Columns/Opinion, Editorials

Thieves increasingly stealing weapons from people almost certain to be armed

It doesn’t just take another slaughter to raise the specter of gun violence.
This week, two separate stories on gun thefts from gun stores in West Virginia point out the risks stolen guns potentially pose to public safety.
No, none of these nearly 250 firearms have yet to be traced from a crime to these stores’ inventory, but give it time.
On May 5, someone broke into a Fairmont-area gun store and stole 67 handguns, ammunition and a pick-up truck belonging to the business. The truck was recovered in Washington, D.C., but the guns were not.
In Huntington, a man pleaded guilty Monday to four felony charges involving three separate thefts of 180 firearms total in 2017 from the same pawn shop in Barboursville.
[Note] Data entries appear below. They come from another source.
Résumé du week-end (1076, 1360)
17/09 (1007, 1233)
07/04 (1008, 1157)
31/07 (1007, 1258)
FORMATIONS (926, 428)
The number of stolen guns across the United States is not surprising. What is baffling, though, is that thieves are stealing guns from people often guaranteed to be armed
Recent figures put West Virginia in the middle of the pack for total firearms stolen from licensed dealers from 2012-’16. However, the total for those five years was a little more than 300 stolen firearms from licensed dealers.
During this period, nearly 31,500 guns were stolen from gun stores nationwide, according to the Bureau of Alcohol, Tobacco and Firearms and Explosives.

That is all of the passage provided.